One could say that it is a question of a less event-related and more existential painting.

This leads a number of artists to depict humans who are busy with minimal tasks or who are simply unoccupied. This is also what I do in many of my paintings. For example, here and there we see characters occupied with insignificant or terribly everyday things. There is nothing remarkable about these actions. They belong to a kind of grey zone that is little explored, but which constitutes the essential part of our time. By becoming more aware of these moments, we have the impression of gaining closer access to what our lives are made of.

There are also paintings in which the main character is in a passive and relaxed position. This is an attitude I particularly like. He stands there and looks on, half in awe and half in contemplation. He is just a vague awareness, an open eye on the world. He lets himself be penetrated by his environment. He doesn’t seem to experience much more than the vague feeling of being there, in the middle of the world. With this type of subject, the aim is no longer to depict remarkable actions, but rather to paint the simple feeling of existing.

I also happen to be very sensitive to the notion of life’s journey. This is perhaps the kind of pictorial theme on which I differ most from other artists of the new figuration. Having lived for some time, I have known people at various times in their lives. Often, I am interested in them almost mechanically. I have an image of what they were like when they were young, and then ten years later, and again a decade later and so on. In reality, these recollections merge into a simple vision of whole lives. It gives me flashes of sorts. It’s interesting, it’s disturbing to grasp lives in a brief intuition. In lifetimes, there are upswings, downswings, stagnations, and unforeseen events in spades. What saddens me most of all are those seeming successes that are really falls. Last but not least, there are those rare and moving cases where a kind of vocation seems to be quietly unfolding and being fulfilled.

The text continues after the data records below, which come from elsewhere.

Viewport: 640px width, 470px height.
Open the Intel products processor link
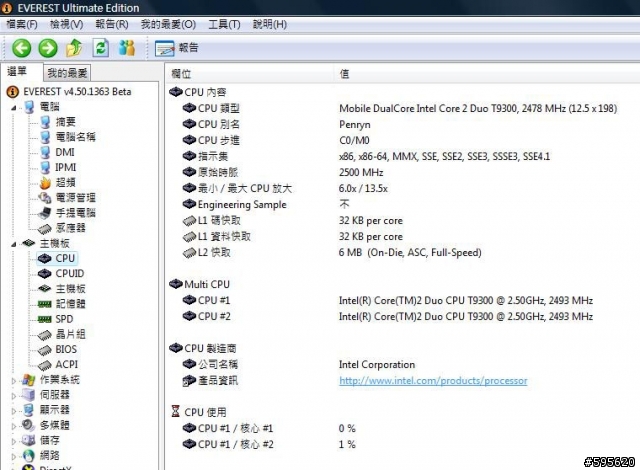pyautogui.click(x=432, y=381)
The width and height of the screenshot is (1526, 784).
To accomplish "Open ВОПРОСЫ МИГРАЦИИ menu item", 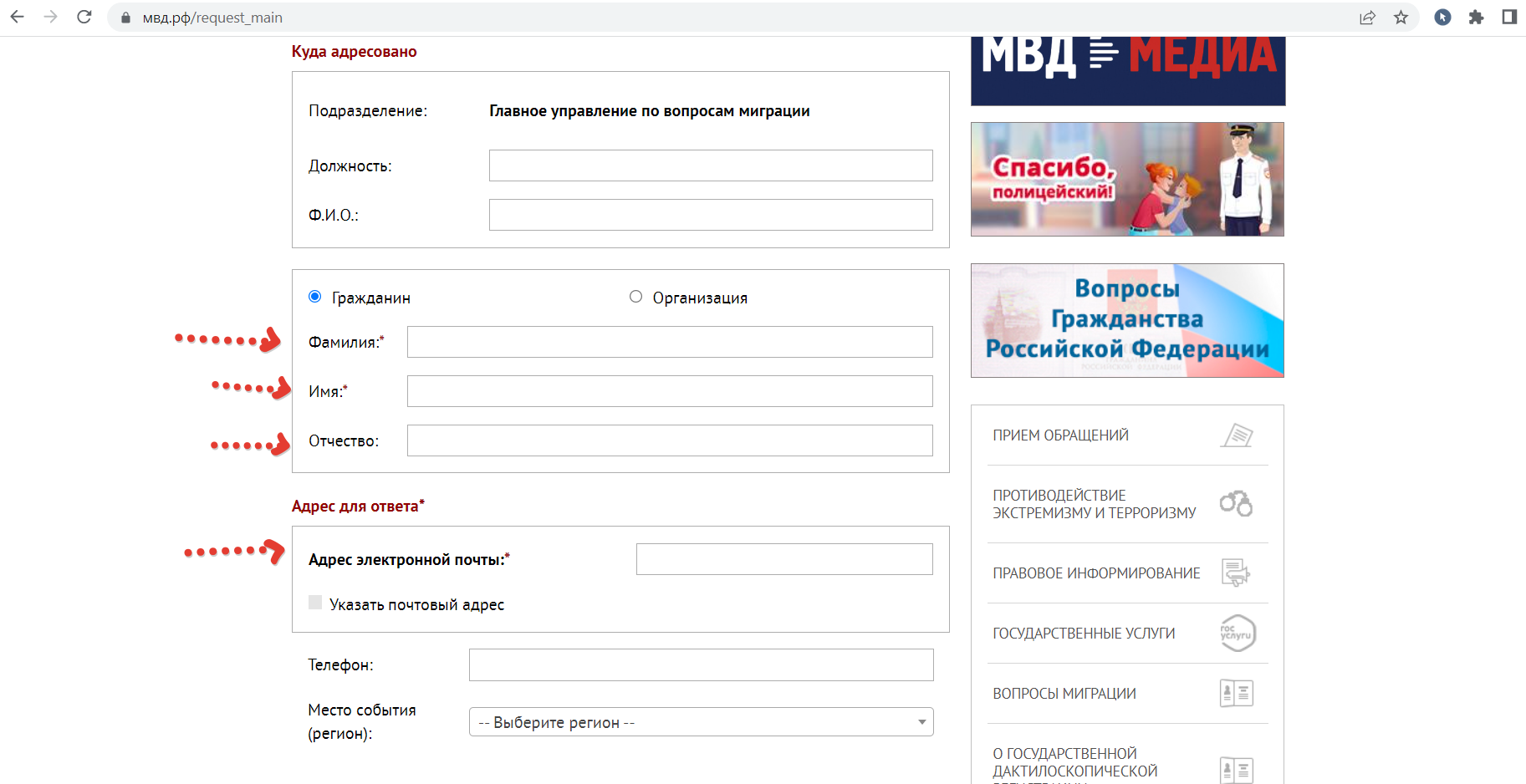I will 1064,694.
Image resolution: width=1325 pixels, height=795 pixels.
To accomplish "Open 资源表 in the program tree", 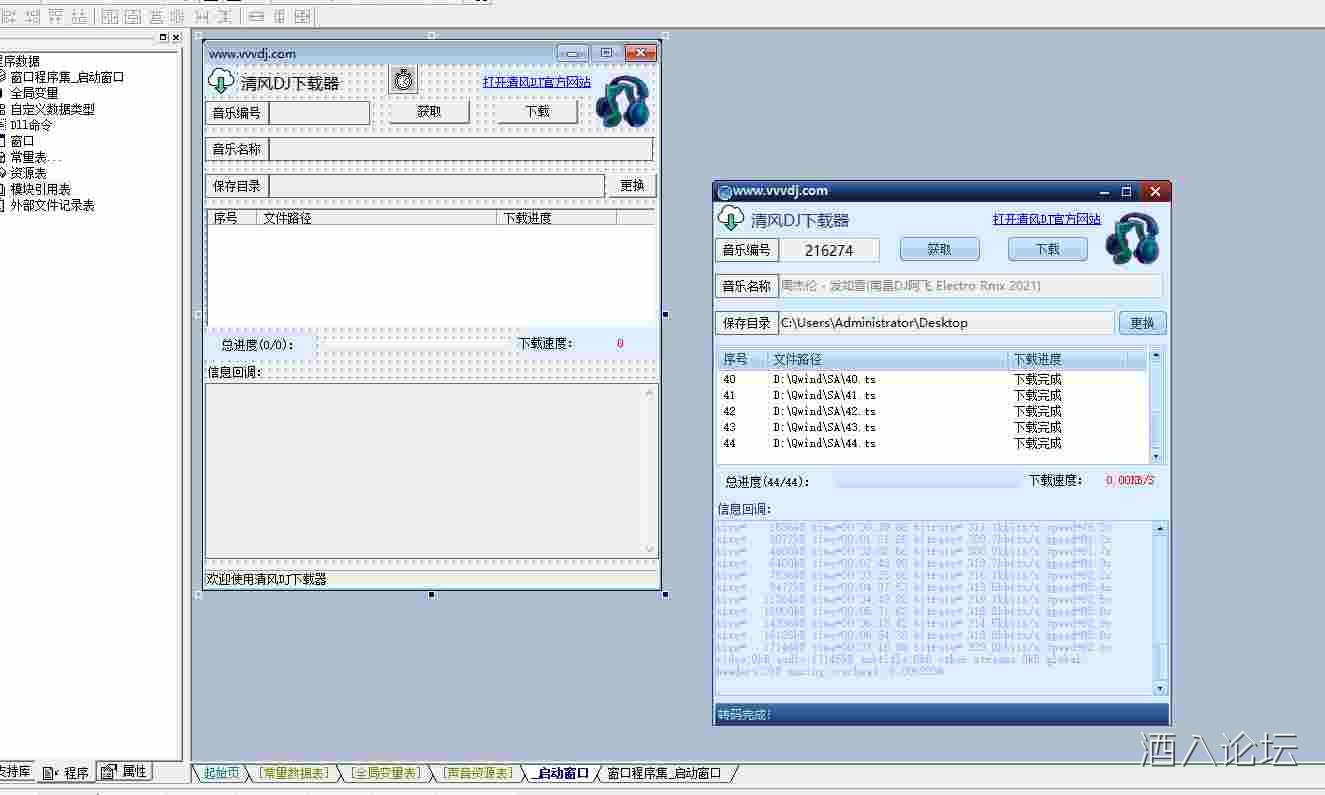I will click(x=28, y=173).
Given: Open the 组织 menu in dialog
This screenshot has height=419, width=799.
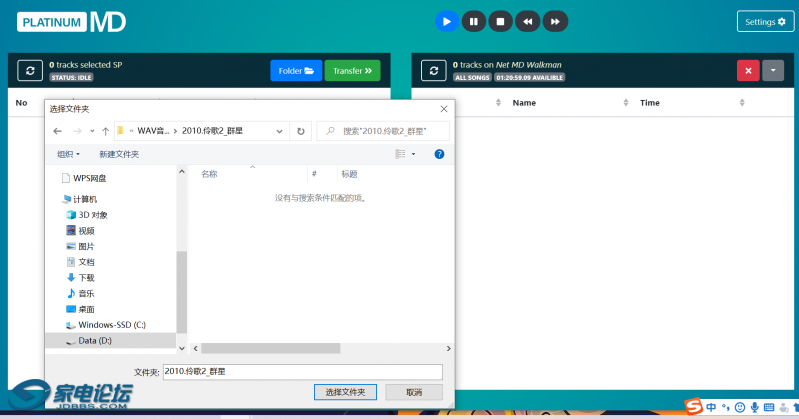Looking at the screenshot, I should point(68,154).
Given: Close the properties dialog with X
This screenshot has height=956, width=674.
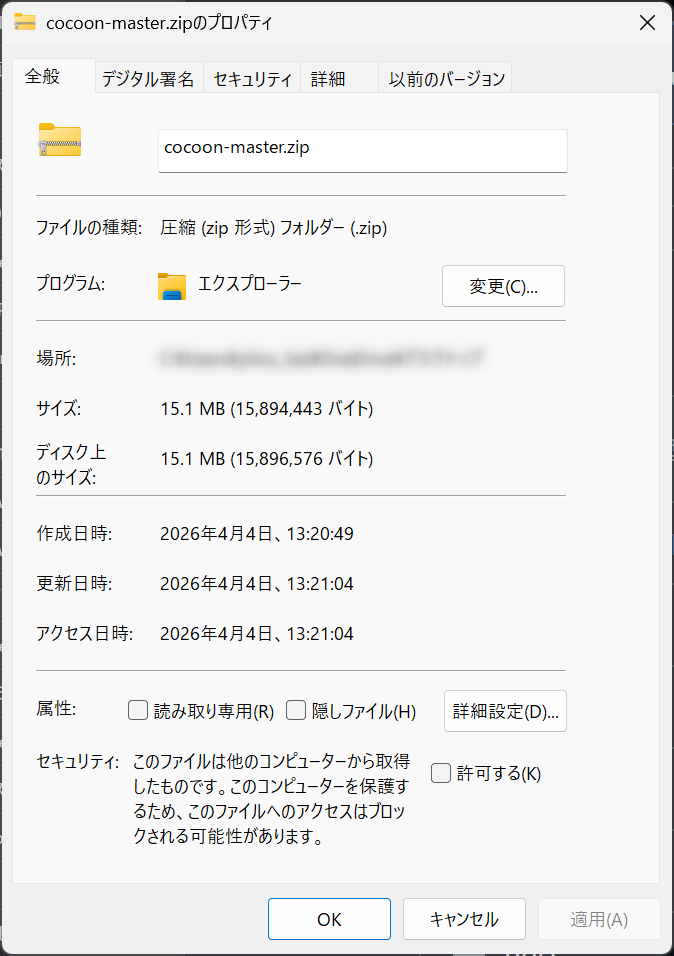Looking at the screenshot, I should click(x=647, y=23).
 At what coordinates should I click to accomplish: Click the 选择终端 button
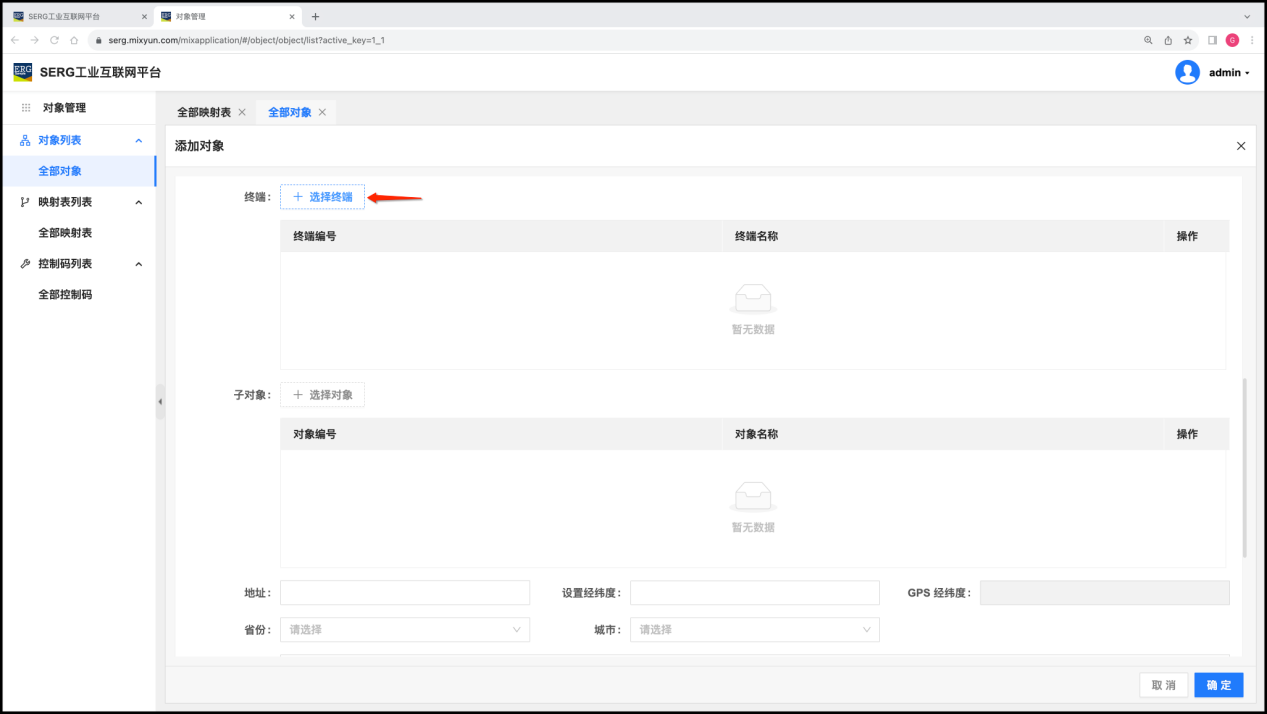[x=322, y=197]
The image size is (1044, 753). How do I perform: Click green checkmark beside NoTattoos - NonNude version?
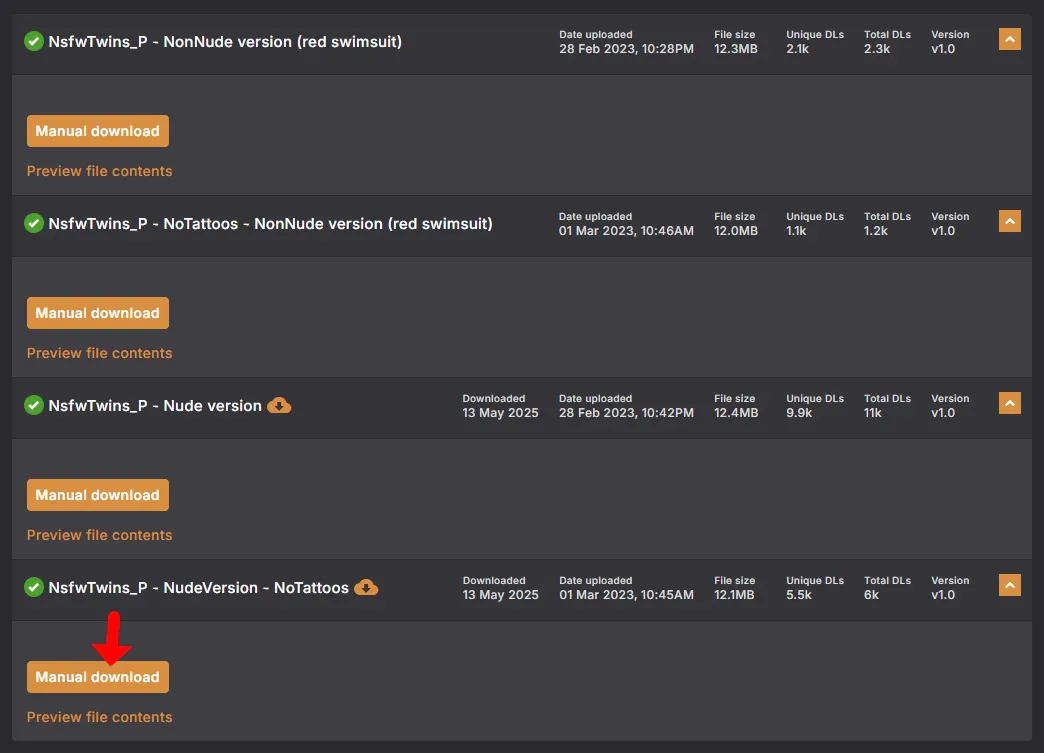tap(34, 224)
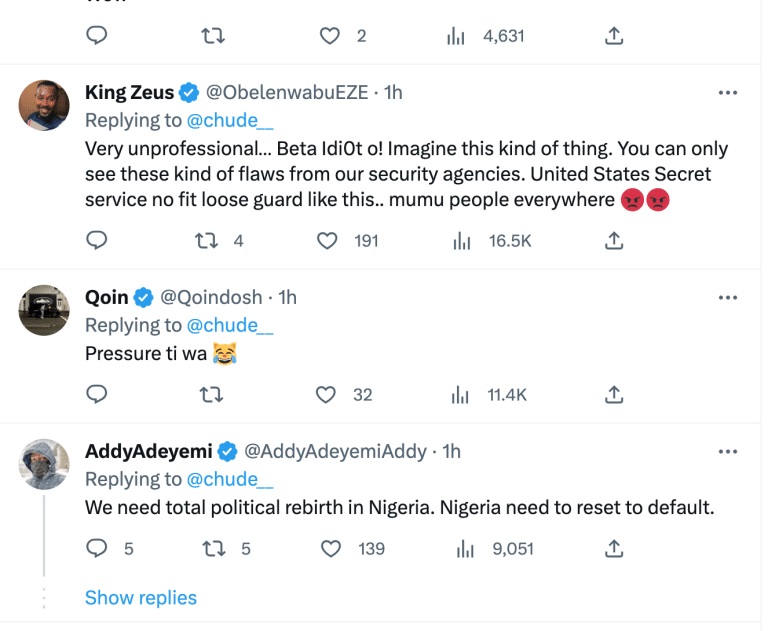Share Qoin's tweet

tap(615, 394)
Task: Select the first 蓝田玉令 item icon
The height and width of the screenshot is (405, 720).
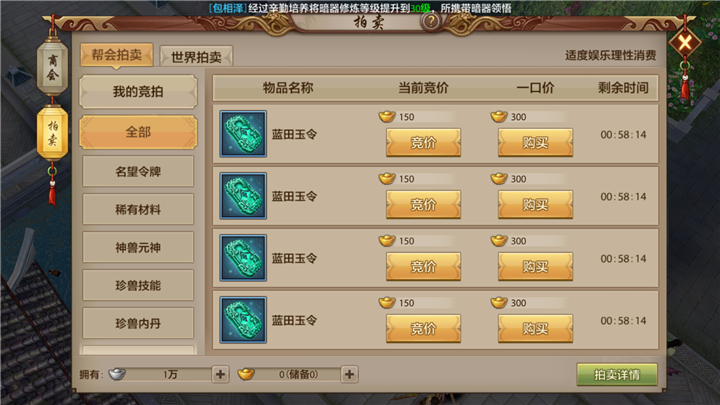Action: click(243, 134)
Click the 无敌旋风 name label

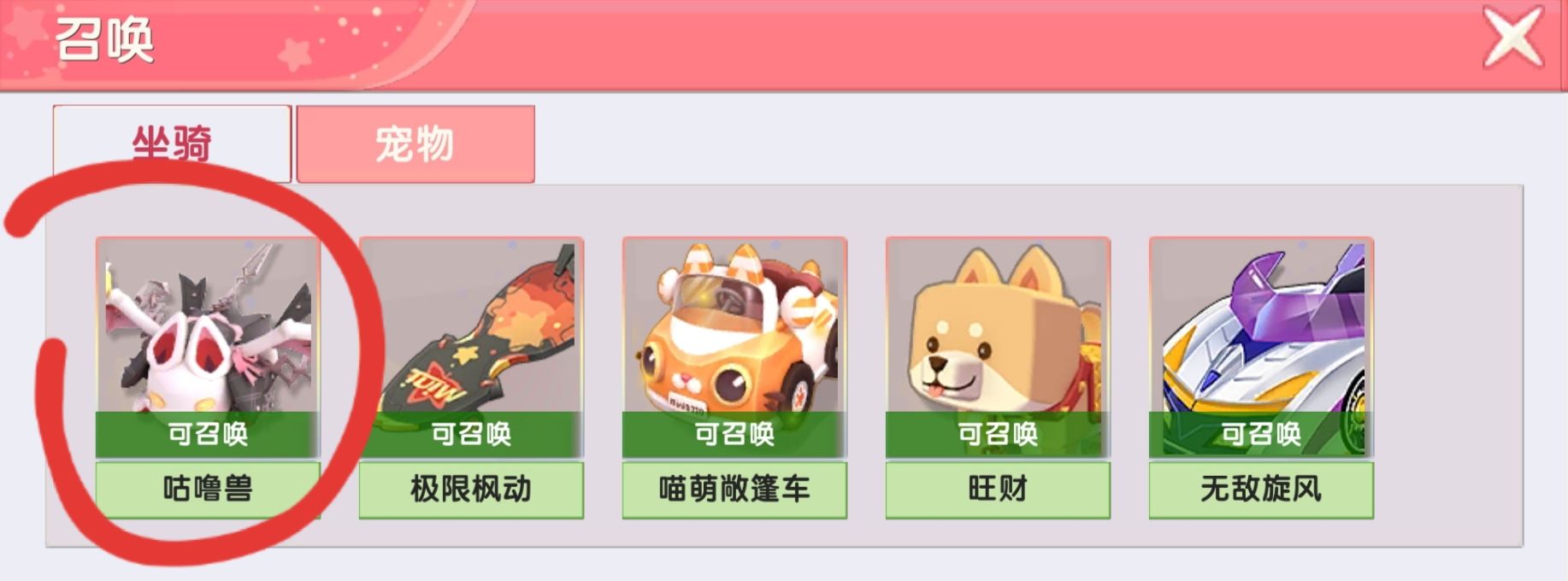[x=1261, y=490]
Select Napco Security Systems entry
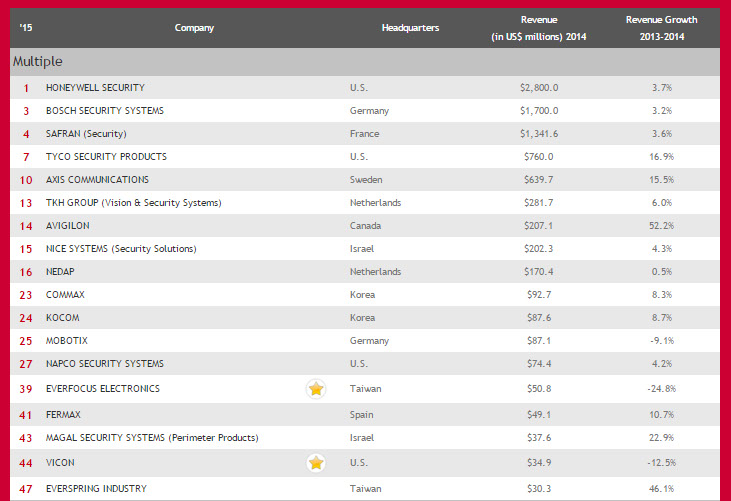 tap(105, 365)
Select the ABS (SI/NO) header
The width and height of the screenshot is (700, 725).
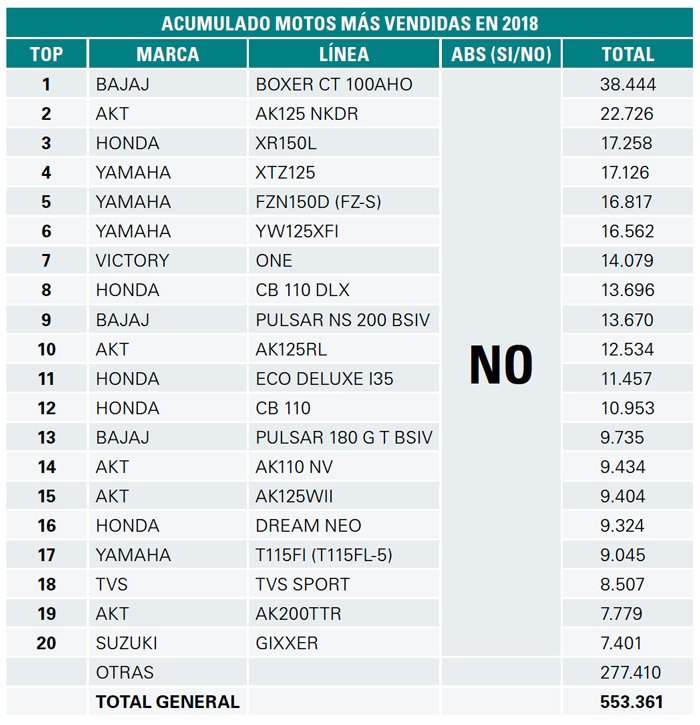pos(501,54)
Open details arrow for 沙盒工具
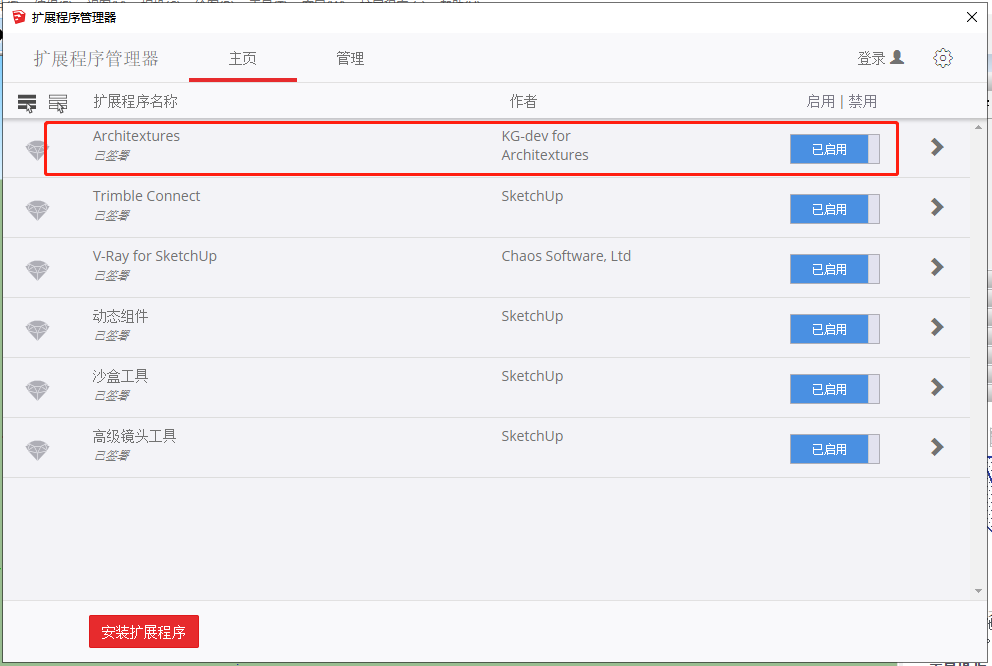Image resolution: width=992 pixels, height=666 pixels. (937, 387)
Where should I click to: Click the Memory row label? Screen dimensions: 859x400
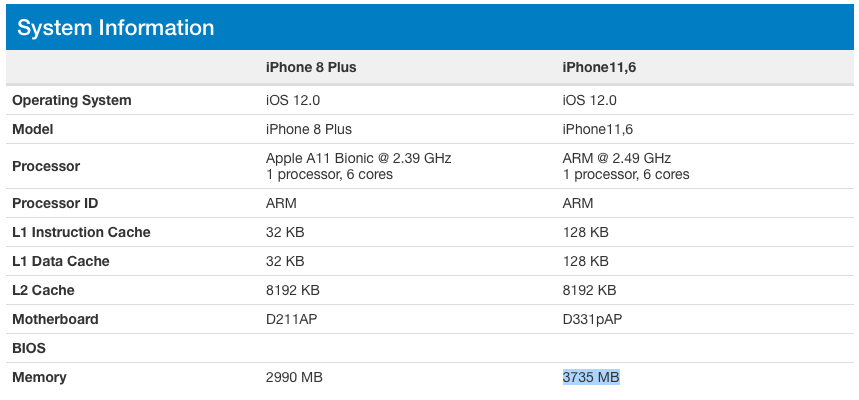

In short, I am very interested in knowing what people become and this is a recurring theme in my painting.
One last thing: the practice of multiple tones. To appreciate a statue, it is good to walk around it to see it from several angles. This is well known. Well, I like to do something similar for the characters I portray. Almost always, I evoke their serious, respectable, sometimes tragic side and, at the same time, their ridiculous, comic side. I am interested in people on a case-by-case basis, without moral or ideological prejudices, driven by a kind of variable geometry casuistry. It still makes me feel good to be a bit mean to others. However, I have no illusions, I realize that I am like them. I put myself in their place, almost in spite of myself, and this leads me to indulgence, even benevolence.

In short, my painting pursues this simple goal: to evoke as best I can the women and men of my time.